Downtown Detroit’s rebirth till this point has focused on rehabbing old buildings to add office, residential and restaurant space. Now, the central city is poised for a retail boom that is expected to draw some of the industry’s biggest names.

Think Apple, H&M, Zara, Sephora, Peloton and even Target.

Those are among the stores being courted by Bedrock, the development arm of Dan Gilbert’s Quicken Loans empire, according to two of the company’s top executives.

Over dinner at the Detroit Regional Chamber’s Mackinac Policy Conference, CEO Jim Ketai and President Dan Mullen laid out a plan to fill downtown’s empty storefronts with a broad mix of retailers, from mom-and-pop shops to Fifth Avenue-quality boutiques — and the wave should begin building over the next few months.

“There are a lot of deals on the edge of getting done,” says Ketai. “Ideally, there are going to be a lot of announcements coming very soon.”

 As soon as by the end of the year. Mullen just returned from the International Conference of Shopping Centers, where he says interest in Detroit was red hot.

“Five years ago you couldn’t get a meeting,” he says. “This year everyone wanted to talk about Detroit.”

Ketai says the slow addition of retail to the downtown fabric has been largely intentional. Bedrock was waiting for a critical mass of residents and office workers to assure a greater chance of success for retailers. It also wanted the initial phase of stores — Moosejaw, Lululemon, Nike, Warby Parker, etc. — to prove there is a viable market downtown.

  “Those first stores are all doing great; breaking all expectations,” Ketai says.

In the future, Bedrock wants all of its building projects to open with retail, rather than waiting to add it later. That starts with the new Shinola hotel on Woodward, which is slated for a November debut. The initial focus is on filling in the Woodward storefronts, as well as those in Capitol Park. The Book Building on Washington Boulevard will have a robust shopping presence, Mullin says.

The company wants to craft a mix of stores that can effectively compete with Amazon and other Internet giants.

“People want an urban shopping experience,” Ketai says. “The focus has to be on the experience.”

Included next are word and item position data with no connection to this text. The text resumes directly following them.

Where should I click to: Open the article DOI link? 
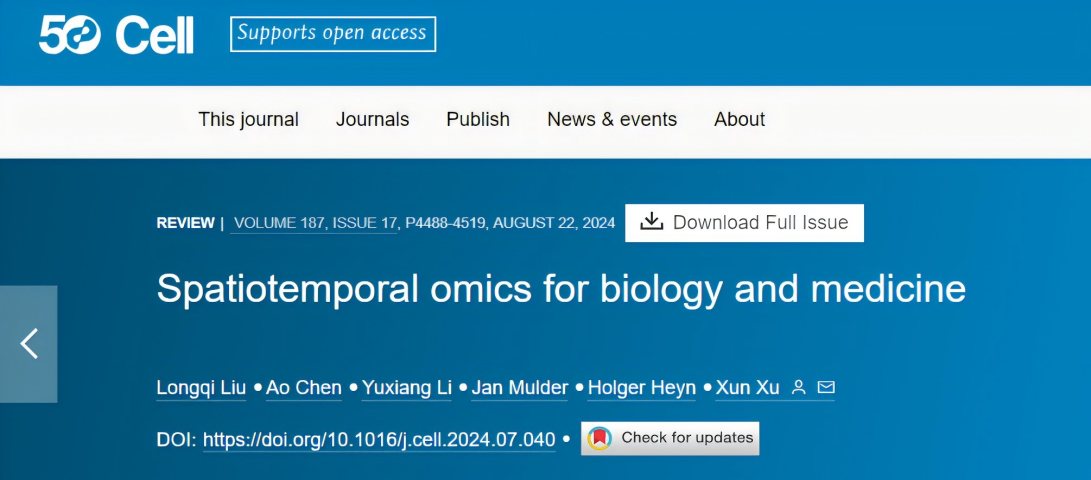[x=379, y=439]
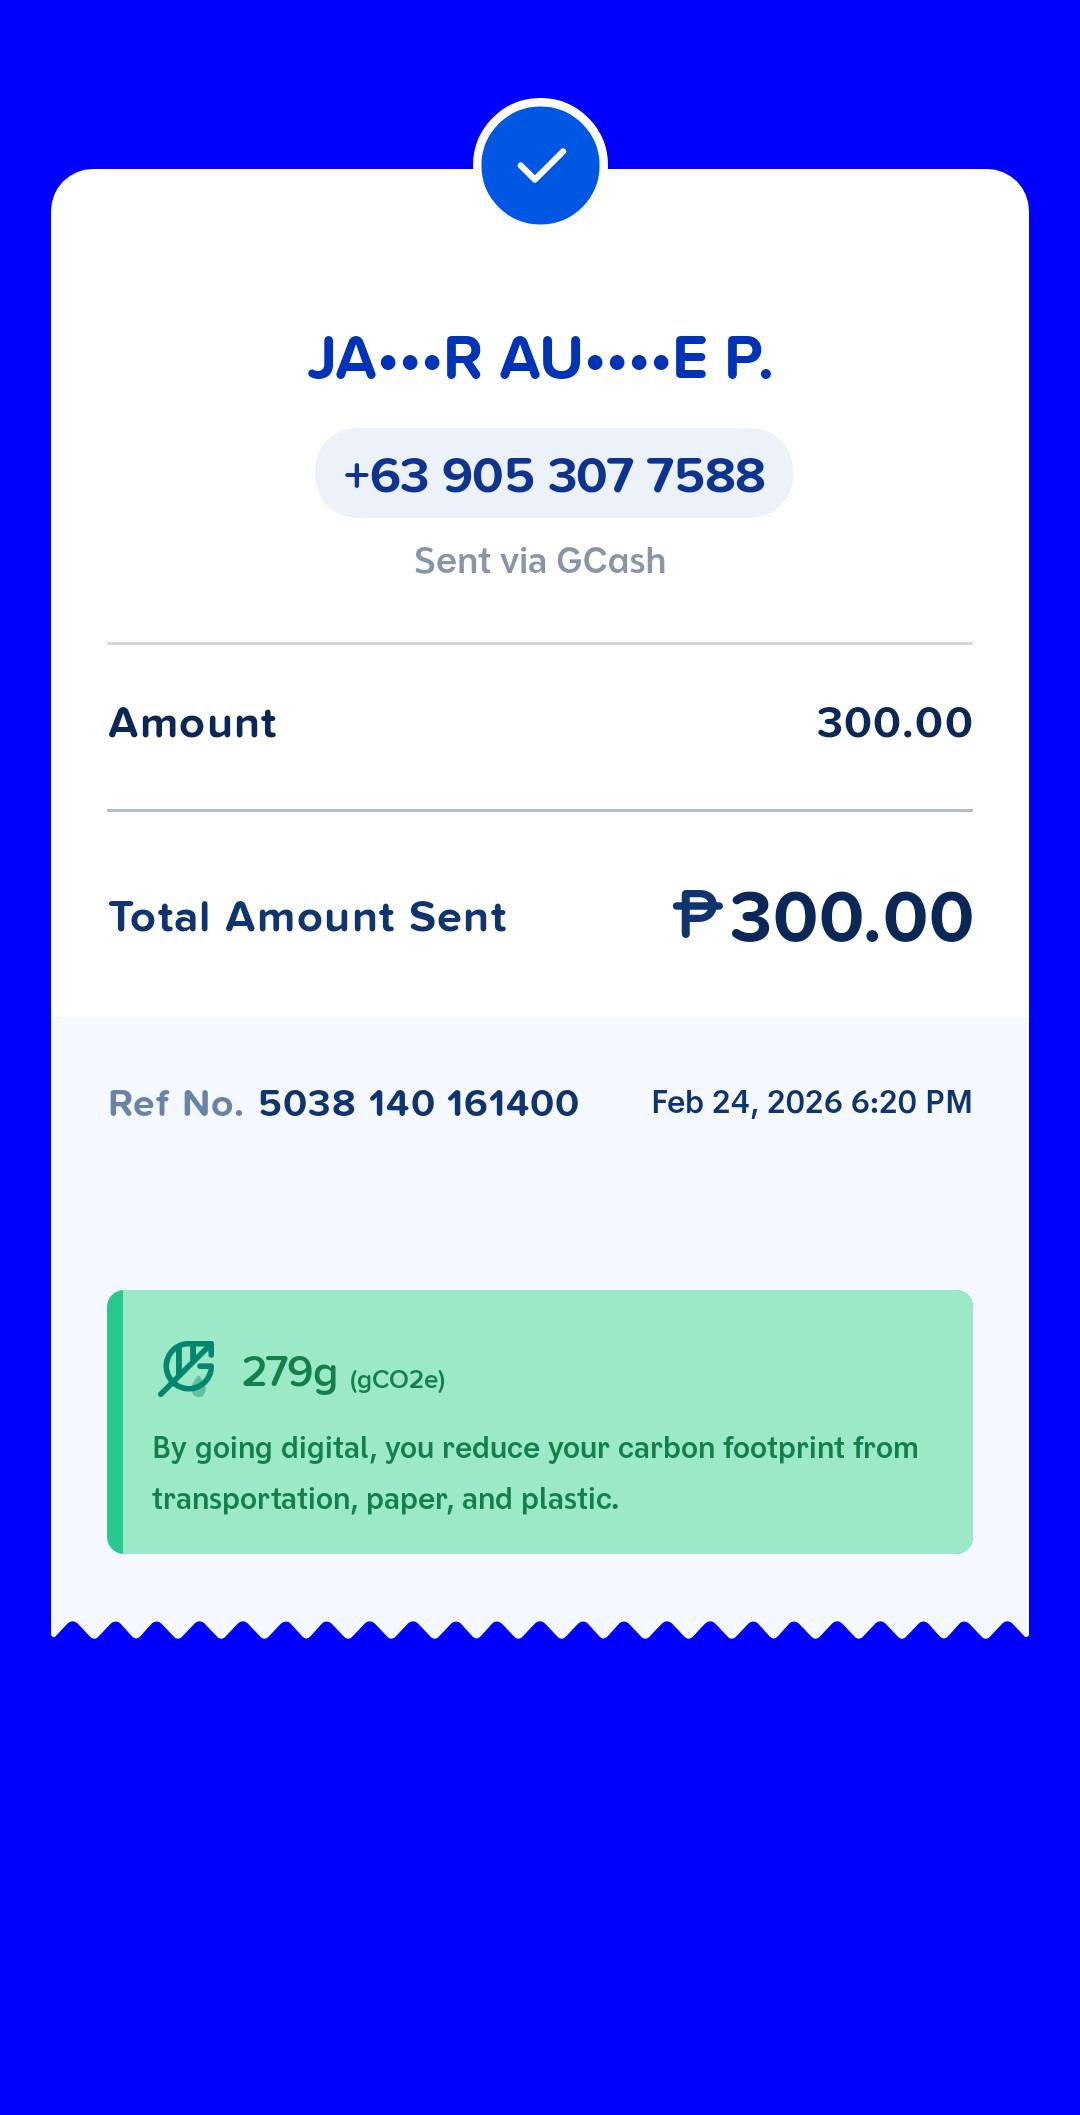Viewport: 1080px width, 2115px height.
Task: Tap the Feb 24, 2026 6:20 PM timestamp
Action: [x=811, y=1102]
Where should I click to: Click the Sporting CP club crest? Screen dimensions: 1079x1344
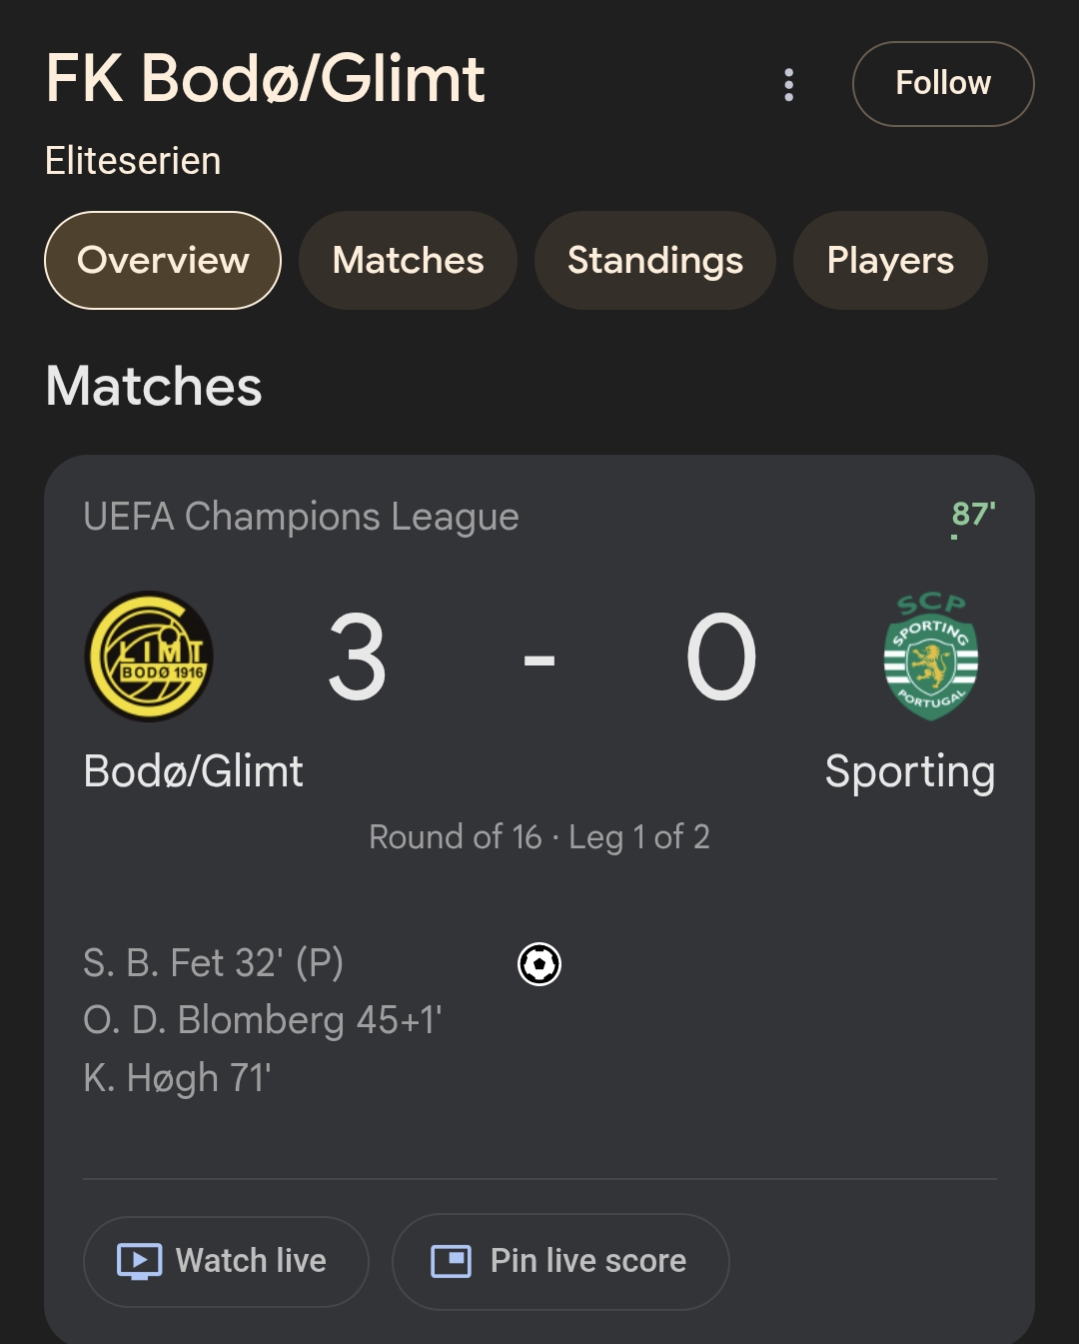931,656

 The emphasis is particularly on stores that appeal to women. That goes beyond fashion to include home furnishings, sundries, salons and services such as dry cleaners.

They say they are committed to making room for small local players to preserve a unique Detroit feel. They expect some of the pop-up stores featured in the Winter Market to move into permanent storefronts downtown.

The gem would be landing an urban Target store. The retailer is looking at Detroit, and is currently interested in the Midtown area.

Mullen says Bedrock has an advantage in mapping the retail environment that landlords in other cities don’t have because it controls so much of the retail space.

Bedrock now has about 700,000 square feet available for retailers downtown, with only about 30 percent leased. That will grow to well over 1 million square feet when the projects planned for the old Hudson’s site and Monroe block are complete.

Over the next five to 10 years or so, the executives expect to put hundreds of new stores in that space.

“It will change the culture downtown,” Mullen says. “It will make it a retail destination point.”

Other developers share Bedrock’s prediction.

“The next 12 to 24 months, retailing will boom,” says Todd Sachse of Sachse Construction, who redeveloped the Albert Building in Capitol Park. “In terms of retailing, we need more of everything downtown. More stores, more professional services. We’re under-served here.”

Mayor Mike Duggan says more stores would help draw more businesses and residents.

“If you created the kind of storefronts that were experiences, you could see it potentially add to the momentum on housing, the momentum on business,” Duggan says. “I remember asking (mall pioneer) Al Taubman 20 years ago why can’t you build in Detroit, and he said people shop where they live. It seemed like a simple explanation from a guy who should know. Now, you’re seeing people living in downtown, Midtown.”

Those residents need places where they can purchase their everyday needs. But the bigger goal, Mullen says, is to create a “timeless mix of stores” that will coax shoppers off the Internet and onto the streets of downtown Detroit. He promises that’s coming soon.